> _Task_: Please set out every line of the material below as a Markdown table with two columns, Row and Line, numbering the rows from 1 and skipping blank lines.

[Begin]

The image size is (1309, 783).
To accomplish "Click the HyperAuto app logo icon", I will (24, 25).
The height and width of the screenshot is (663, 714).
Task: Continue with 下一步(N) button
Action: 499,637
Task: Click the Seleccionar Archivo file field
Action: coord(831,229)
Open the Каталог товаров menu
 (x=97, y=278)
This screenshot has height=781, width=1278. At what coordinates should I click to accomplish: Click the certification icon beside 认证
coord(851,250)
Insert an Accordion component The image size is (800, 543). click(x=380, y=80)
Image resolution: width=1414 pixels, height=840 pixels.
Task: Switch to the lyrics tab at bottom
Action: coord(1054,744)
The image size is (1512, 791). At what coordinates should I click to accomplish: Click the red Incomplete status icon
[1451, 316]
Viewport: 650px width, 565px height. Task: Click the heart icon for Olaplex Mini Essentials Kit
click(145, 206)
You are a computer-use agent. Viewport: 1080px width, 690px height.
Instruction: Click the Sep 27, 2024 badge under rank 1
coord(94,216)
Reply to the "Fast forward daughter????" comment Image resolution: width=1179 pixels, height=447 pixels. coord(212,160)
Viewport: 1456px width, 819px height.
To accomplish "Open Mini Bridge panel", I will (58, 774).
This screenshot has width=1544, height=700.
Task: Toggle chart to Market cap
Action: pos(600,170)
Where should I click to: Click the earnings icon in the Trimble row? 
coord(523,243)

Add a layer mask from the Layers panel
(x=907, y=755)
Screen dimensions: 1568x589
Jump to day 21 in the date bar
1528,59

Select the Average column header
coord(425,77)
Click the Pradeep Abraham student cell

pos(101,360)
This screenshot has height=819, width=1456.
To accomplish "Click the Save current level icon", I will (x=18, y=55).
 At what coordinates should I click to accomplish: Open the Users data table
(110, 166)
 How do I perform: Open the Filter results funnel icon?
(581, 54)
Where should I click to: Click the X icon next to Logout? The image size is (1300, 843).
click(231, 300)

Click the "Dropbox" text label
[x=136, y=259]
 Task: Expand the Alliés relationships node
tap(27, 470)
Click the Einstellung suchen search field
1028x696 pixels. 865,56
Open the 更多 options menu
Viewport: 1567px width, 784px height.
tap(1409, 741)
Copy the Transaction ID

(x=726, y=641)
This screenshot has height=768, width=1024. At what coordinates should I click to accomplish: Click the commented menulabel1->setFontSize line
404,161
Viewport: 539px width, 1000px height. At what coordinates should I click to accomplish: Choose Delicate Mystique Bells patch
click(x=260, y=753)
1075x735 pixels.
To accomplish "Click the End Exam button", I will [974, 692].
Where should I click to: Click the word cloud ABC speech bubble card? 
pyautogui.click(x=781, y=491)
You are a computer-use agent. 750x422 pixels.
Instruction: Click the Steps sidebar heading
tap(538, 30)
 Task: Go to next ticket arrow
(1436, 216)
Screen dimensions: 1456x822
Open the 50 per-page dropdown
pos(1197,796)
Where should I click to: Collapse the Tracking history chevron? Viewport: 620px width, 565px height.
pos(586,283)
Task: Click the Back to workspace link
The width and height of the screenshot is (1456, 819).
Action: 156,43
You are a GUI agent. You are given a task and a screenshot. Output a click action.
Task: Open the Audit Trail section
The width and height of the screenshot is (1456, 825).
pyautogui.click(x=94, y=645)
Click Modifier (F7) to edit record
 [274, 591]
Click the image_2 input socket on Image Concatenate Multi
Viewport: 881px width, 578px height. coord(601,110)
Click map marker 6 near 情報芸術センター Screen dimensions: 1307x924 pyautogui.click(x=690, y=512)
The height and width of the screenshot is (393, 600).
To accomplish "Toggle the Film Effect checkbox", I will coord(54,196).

[End]

> _Output below_:
| Row | Line |
|---|---|
| 1 | The image size is (1309, 783). |
| 2 | To accomplish "Click the HyperAuto app logo icon", I will (24, 25). |
| 3 | The height and width of the screenshot is (663, 714). |
| 4 | Task: Continue with 下一步(N) button |
| 5 | Action: 499,637 |
| 6 | Task: Click the Seleccionar Archivo file field |
| 7 | Action: coord(831,229) |
| 8 | Open the Каталог товаров menu |
| 9 |  (x=97, y=278) |
| 10 | This screenshot has height=781, width=1278. At what coordinates should I click to accomplish: Click the certification icon beside 认证 |
| 11 | coord(851,250) |
| 12 | Insert an Accordion component The image size is (800, 543). click(x=380, y=80) |
| 13 | Image resolution: width=1414 pixels, height=840 pixels. |
| 14 | Task: Switch to the lyrics tab at bottom |
| 15 | Action: coord(1054,744) |
| 16 | The image size is (1512, 791). At what coordinates should I click to accomplish: Click the red Incomplete status icon |
| 17 | [1451, 316] |
| 18 | Viewport: 650px width, 565px height. Task: Click the heart icon for Olaplex Mini Essentials Kit |
| 19 | click(145, 206) |
| 20 | You are a computer-use agent. Viewport: 1080px width, 690px height. |
| 21 | Instruction: Click the Sep 27, 2024 badge under rank 1 |
| 22 | coord(94,216) |
| 23 | Reply to the "Fast forward daughter????" comment Image resolution: width=1179 pixels, height=447 pixels. coord(212,160) |
| 24 | Viewport: 1456px width, 819px height. |
| 25 | To accomplish "Open Mini Bridge panel", I will (58, 774). |
| 26 | This screenshot has width=1544, height=700. |
| 27 | Task: Toggle chart to Market cap |
| 28 | Action: pos(600,170) |
| 29 | Where should I click to: Click the earnings icon in the Trimble row?  |
| 30 | coord(523,243) |
| 31 | Add a layer mask from the Layers panel |
| 32 | (x=907, y=755) |
| 33 | Screen dimensions: 1568x589 |
| 34 | Jump to day 21 in the date bar |
| 35 | 1528,59 |
| 36 | Select the Average column header |
| 37 | coord(425,77) |
| 38 | Click the Pradeep Abraham student cell |
| 39 | pos(101,360) |
| 40 | This screenshot has height=819, width=1456. |
| 41 | To accomplish "Click the Save current level icon", I will (x=18, y=55). |
| 42 |  At what coordinates should I click to accomplish: Open the Users data table |
| 43 | (110, 166) |
| 44 |  How do I perform: Open the Filter results funnel icon? |
| 45 | (581, 54) |
| 46 | Where should I click to: Click the X icon next to Logout? The image size is (1300, 843). |
| 47 | click(231, 300) |
| 48 | Click the "Dropbox" text label |
| 49 | [x=136, y=259] |
| 50 |  Task: Expand the Alliés relationships node |
| 51 | tap(27, 470) |
| 52 | Click the Einstellung suchen search field |
| 53 | 1028x696 pixels. 865,56 |
| 54 | Open the 更多 options menu |
| 55 | Viewport: 1567px width, 784px height. |
| 56 | tap(1409, 741) |
| 57 | Copy the Transaction ID |
| 58 | (x=726, y=641) |
| 59 | This screenshot has height=768, width=1024. At what coordinates should I click to accomplish: Click the commented menulabel1->setFontSize line |
| 60 | 404,161 |
| 61 | Viewport: 539px width, 1000px height. At what coordinates should I click to accomplish: Choose Delicate Mystique Bells patch |
| 62 | click(x=260, y=753) |
| 63 | 1075x735 pixels. |
| 64 | To accomplish "Click the End Exam button", I will [974, 692]. |
| 65 | Where should I click to: Click the word cloud ABC speech bubble card?  |
| 66 | pyautogui.click(x=781, y=491) |
| 67 | You are a computer-use agent. 750x422 pixels. |
| 68 | Instruction: Click the Steps sidebar heading |
| 69 | tap(538, 30) |
| 70 |  Task: Go to next ticket arrow |
| 71 | (1436, 216) |
| 72 | Screen dimensions: 1456x822 |
| 73 | Open the 50 per-page dropdown |
| 74 | pos(1197,796) |
| 75 | Where should I click to: Collapse the Tracking history chevron? Viewport: 620px width, 565px height. |
| 76 | pos(586,283) |
| 77 | Task: Click the Back to workspace link |
| 78 | The width and height of the screenshot is (1456, 819). |
| 79 | Action: 156,43 |
| 80 | You are a GUI agent. You are given a task and a screenshot. Output a click action. |
| 81 | Task: Open the Audit Trail section |
| 82 | The width and height of the screenshot is (1456, 825). |
| 83 | pyautogui.click(x=94, y=645) |
| 84 | Click Modifier (F7) to edit record |
| 85 |  [274, 591] |
| 86 | Click the image_2 input socket on Image Concatenate Multi |
| 87 | Viewport: 881px width, 578px height. coord(601,110) |
| 88 | Click map marker 6 near 情報芸術センター Screen dimensions: 1307x924 pyautogui.click(x=690, y=512) |
| 89 | The height and width of the screenshot is (393, 600). |
| 90 | To accomplish "Toggle the Film Effect checkbox", I will coord(54,196). |